Piet, the South African, replies, “I’ll take that one first if you don’t mind. My answer is a ‘thought’. It just pops into your head. There is no warning that it’s on the way; it’s just there. A thought is the fastest thing I know of.”
“That’s very good!” replied the interviewer.
“And now you sir?” the manager asks Andrew, the Englishman.
“Hmm…. I say ‘ol chap, that’s an odd question for sure if there was one. But let me have a go at that. Oh yes, a ‘blink’. You see my dear fellow, it comes and goes and you don’t know that it ever happened. A blink is the fastest thing I know.”
“Excellent!” said the manager. “The blink of an eye. Yes, that’s a very popular cliché, isn’t it … like in a blink of an eye? For speed.”
He then turns to Steve, the Australian who was contemplating his reply. “Well crikey mate, out at my dad’s ranch, you step out of the house and on the wall there’s a light switch. When you flip that switch, way out across the pasture the light in the barn comes on. I’d say that turning on the light is the fastest thing I can think of.”

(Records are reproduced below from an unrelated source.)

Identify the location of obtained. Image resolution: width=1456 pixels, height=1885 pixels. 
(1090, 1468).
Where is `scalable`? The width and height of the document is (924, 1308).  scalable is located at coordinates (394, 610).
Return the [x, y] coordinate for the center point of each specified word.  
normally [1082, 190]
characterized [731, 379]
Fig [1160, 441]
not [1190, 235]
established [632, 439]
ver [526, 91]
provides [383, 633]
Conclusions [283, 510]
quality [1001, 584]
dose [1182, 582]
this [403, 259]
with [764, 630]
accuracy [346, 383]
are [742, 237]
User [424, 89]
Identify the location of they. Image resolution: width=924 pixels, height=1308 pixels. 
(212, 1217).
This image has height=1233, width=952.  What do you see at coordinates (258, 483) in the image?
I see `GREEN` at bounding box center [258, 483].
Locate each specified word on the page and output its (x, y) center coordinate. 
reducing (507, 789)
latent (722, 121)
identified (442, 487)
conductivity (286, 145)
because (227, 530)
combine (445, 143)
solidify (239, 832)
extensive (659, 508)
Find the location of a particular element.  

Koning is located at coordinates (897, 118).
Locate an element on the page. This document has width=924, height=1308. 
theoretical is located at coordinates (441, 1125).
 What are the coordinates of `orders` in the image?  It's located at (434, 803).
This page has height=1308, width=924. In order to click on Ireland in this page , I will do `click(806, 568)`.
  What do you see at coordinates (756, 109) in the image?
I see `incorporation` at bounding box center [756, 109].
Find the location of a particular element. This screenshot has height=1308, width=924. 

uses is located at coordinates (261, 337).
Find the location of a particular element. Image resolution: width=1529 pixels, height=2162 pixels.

The interviewer was very impressed with the third answer and thought he had found his man. “It’s hard to beat the speed of light,” he said.
Finally, turning to Eleuterio, the Filipino, the fourth and final man on his short list, the manager repeats the same question.
Eleuterio quickly replies, “Sir, you ask me what is the fastest thing I know, right? Well, after hearing all three previous answers sir, it should be very obvious that the fastest thing is Diarrhea!”
“Whaaat?” said the manager, stunned by the response. The others were already giggling in their seats confident that their own answers were much better.
“Ok, ok. That’s easy, sir. My answer is in context to what the others have just told you. So, let me explain it to you this way.” says Eleuterio very seriously.
“You said the ‘fastest’ right? Well you see, sir, the other day my tummy was feeling bad. So I ran as fast as I could to the nearest loo, but before I could THINK, BLINK, or even TURN ON THE LIGHT, sannamagan sir, I had already pooed in my pants!”
The manager’s jaw dropped. Eleuterio got the job.